### Source document

──────────

Rumba or Marcarena, cha-cha or salsa — everybody likes some kind of Latin music.

It's a lot like Italian food. Maybe you're an epicure versed in the intricacies of Tuscan or Sicilian cuisine; maybe you've never ventured beyond a bowl of delicious spaghetti and meatballs.

That doesn't matter. Your own ethnicity doesn't matter. You simply like Italian food, the way everybody does. Who wouldn't, when it's so good?

That's the way everyone, naif or sophisticate, likes some kind of Latin music. It's just too good to resist.


Lin-Manuel Miranda, the writer and composer who created "In the Heights," then starred in the show on Broadway, values all those Latin music lovers, connoisseurs and newcomers alike. He figures that he fits both categories.

"Whatever people say about the ("In the Heights") score, you can tell that the people who created it love it," said Miranda, 29. "I grew up with Latin music and Broadway musicals in equal measure, so I use one to explore the other. That gives 'In the Heights' its authenticity."

──────────

### Data extract
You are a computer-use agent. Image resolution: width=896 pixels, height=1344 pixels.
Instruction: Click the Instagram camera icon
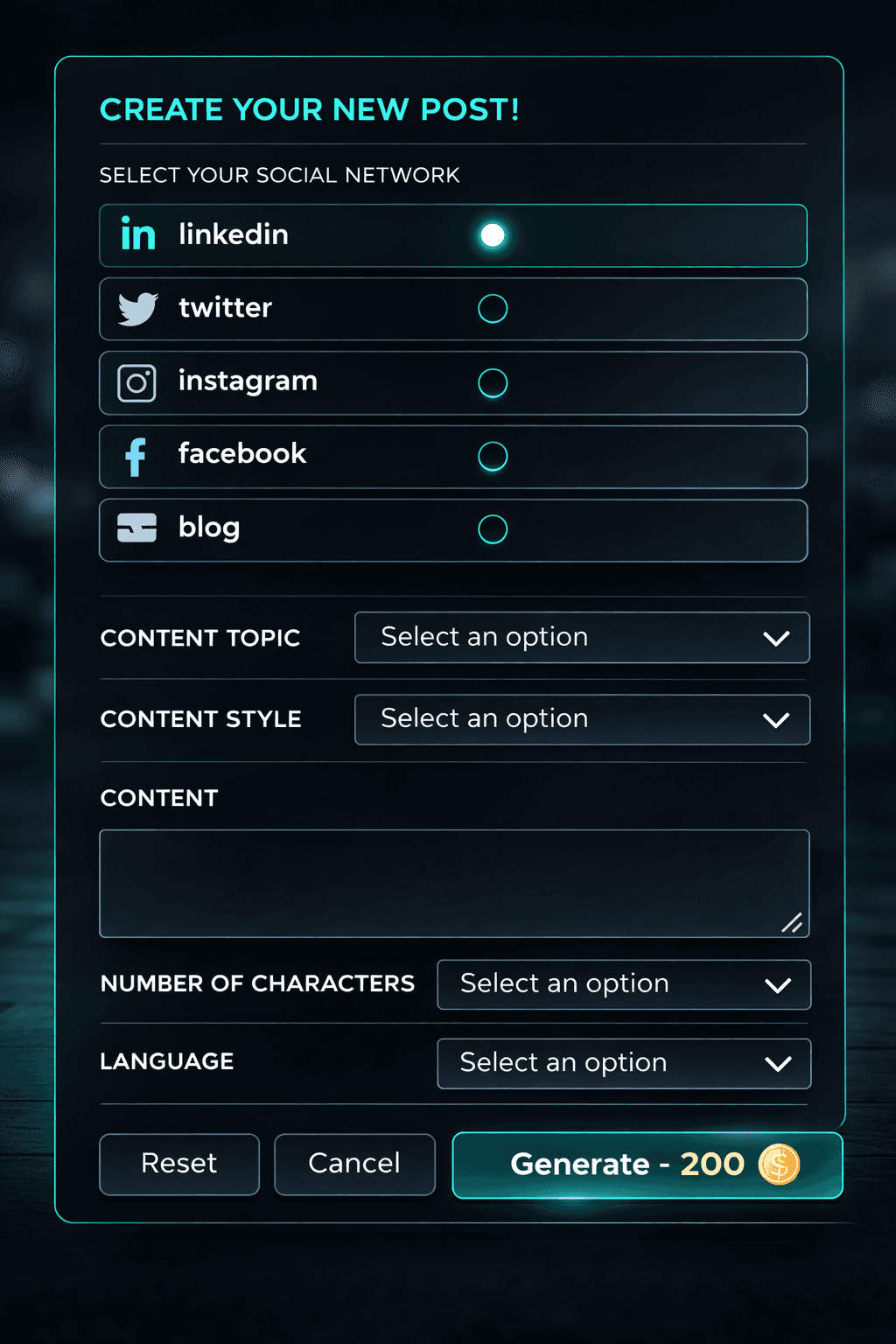coord(136,382)
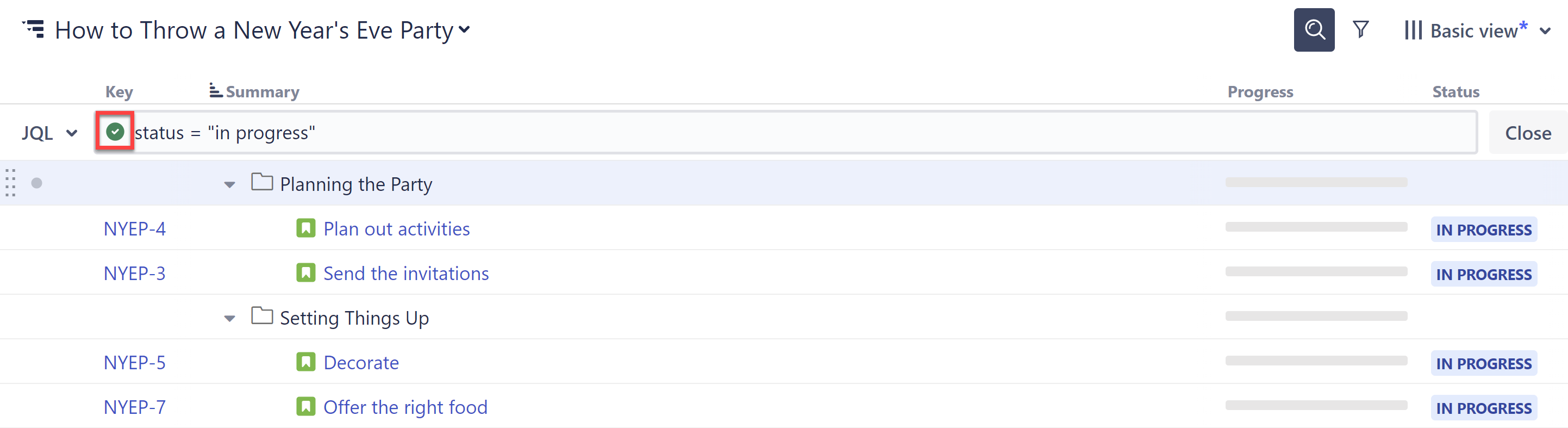Grab the drag handle dots on the highlighted row

tap(10, 182)
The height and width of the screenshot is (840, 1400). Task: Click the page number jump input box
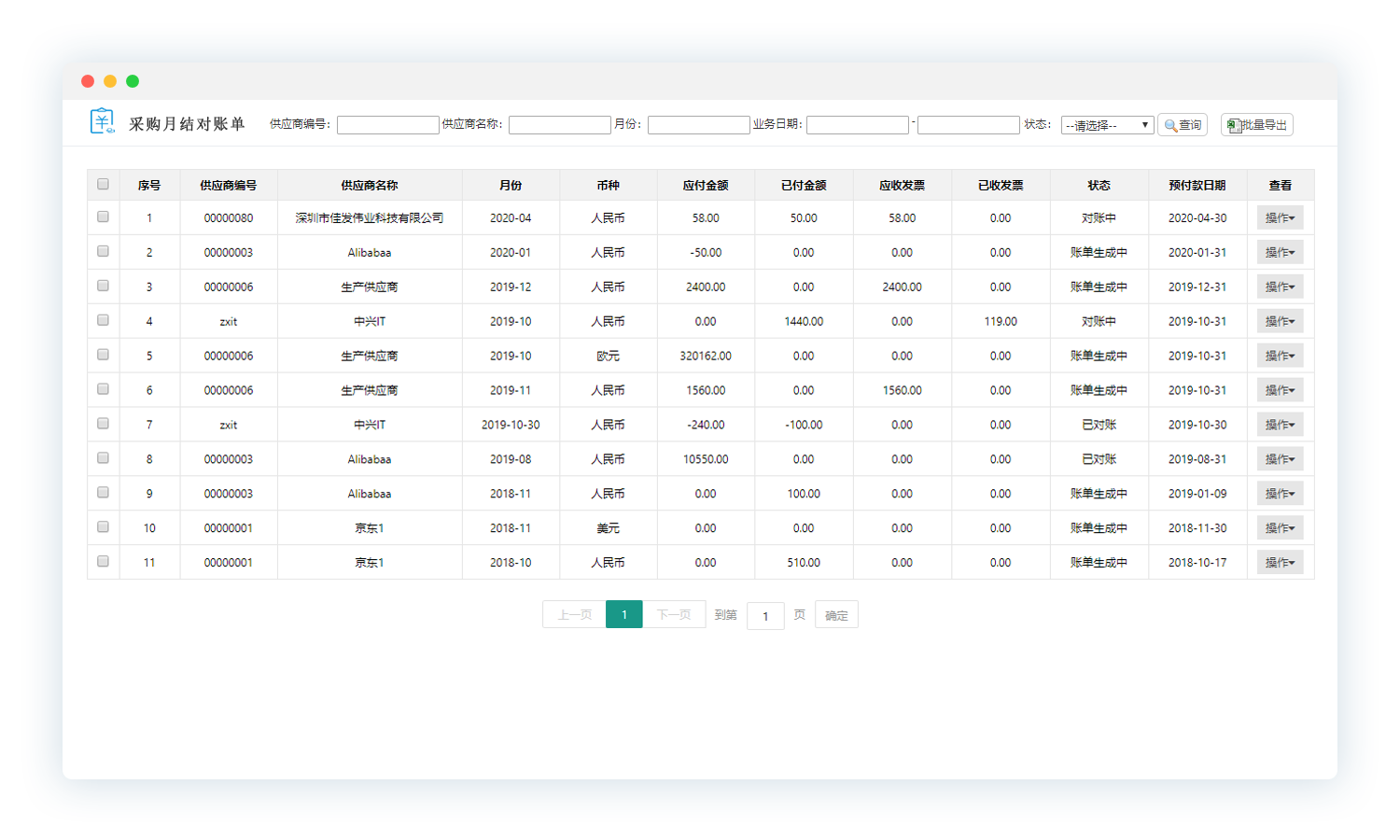(x=765, y=616)
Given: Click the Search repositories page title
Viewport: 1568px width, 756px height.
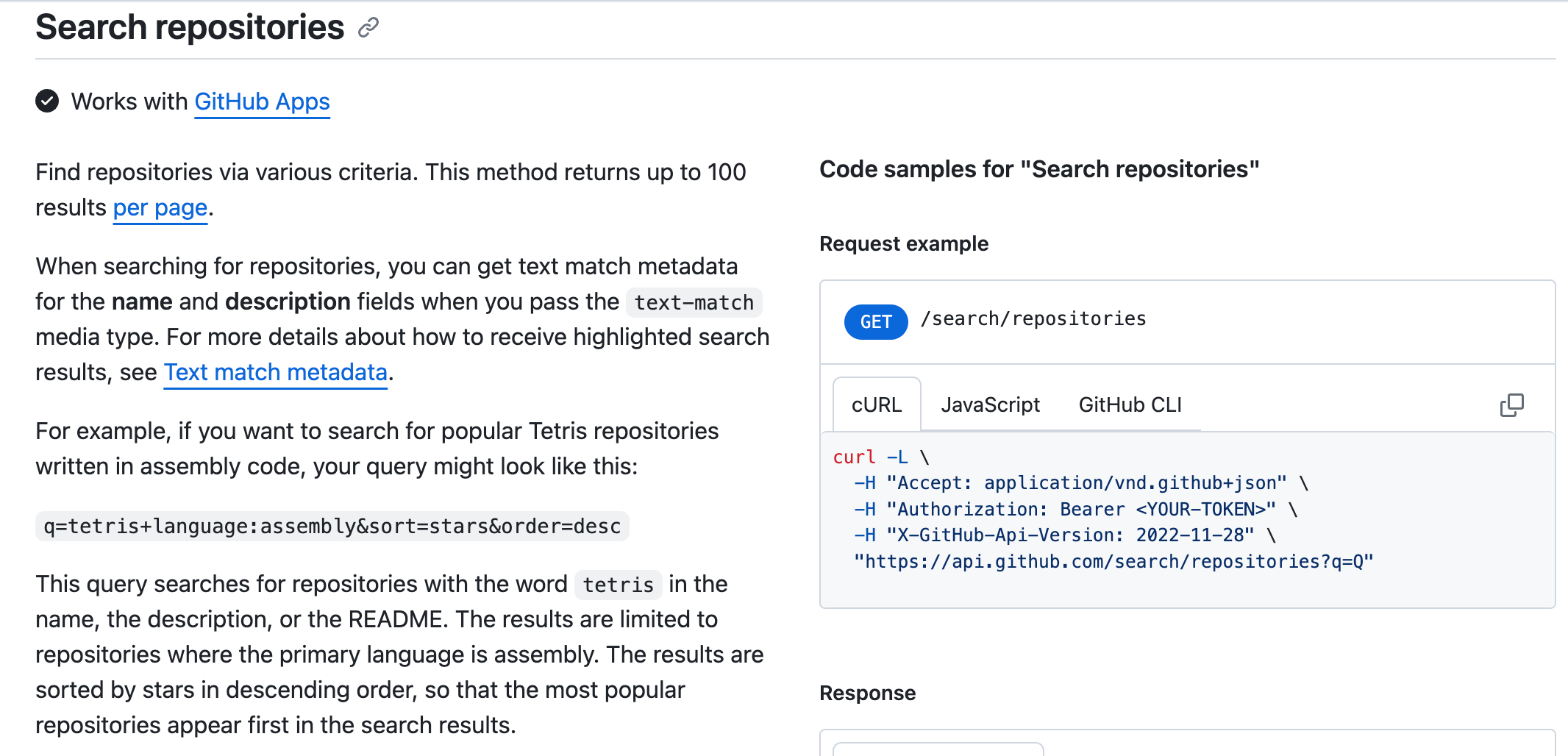Looking at the screenshot, I should tap(189, 26).
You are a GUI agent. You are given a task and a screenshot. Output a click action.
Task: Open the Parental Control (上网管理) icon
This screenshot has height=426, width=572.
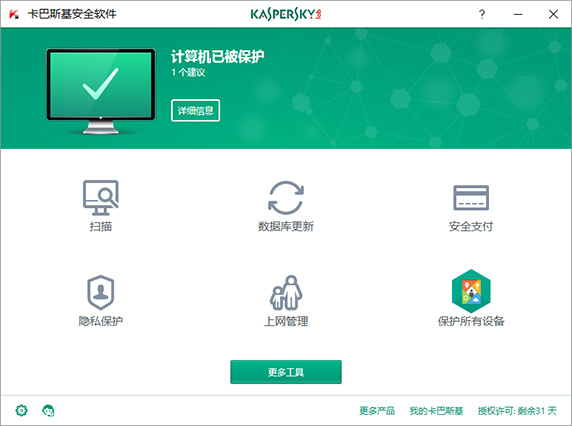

──────────

### Instructions to follow
Echo the passage on Latin music word for word, in full. Work only from the passage on Latin music.

### Output for this exercise
Rumba or Marcarena, cha-cha or salsa — everybody likes some kind of Latin music.

It's a lot like Italian food. Maybe you're an epicure versed in the intricacies of Tuscan or Sicilian cuisine; maybe you've never ventured beyond a bowl of delicious spaghetti and meatballs.

That doesn't matter. Your own ethnicity doesn't matter. You simply like Italian food, the way everybody does. Who wouldn't, when it's so good?

That's the way everyone, naif or sophisticate, likes some kind of Latin music. It's just too good to resist.


Lin-Manuel Miranda, the writer and composer who created "In the Heights," then starred in the show on Broadway, values all those Latin music lovers, connoisseurs and newcomers alike. He figures that he fits both categories.

"Whatever people say about the ("In the Heights") score, you can tell that the people who created it love it," said Miranda, 29. "I grew up with Latin music and Broadway musicals in equal measure, so I use one to explore the other. That gives 'In the Heights' its authenticity."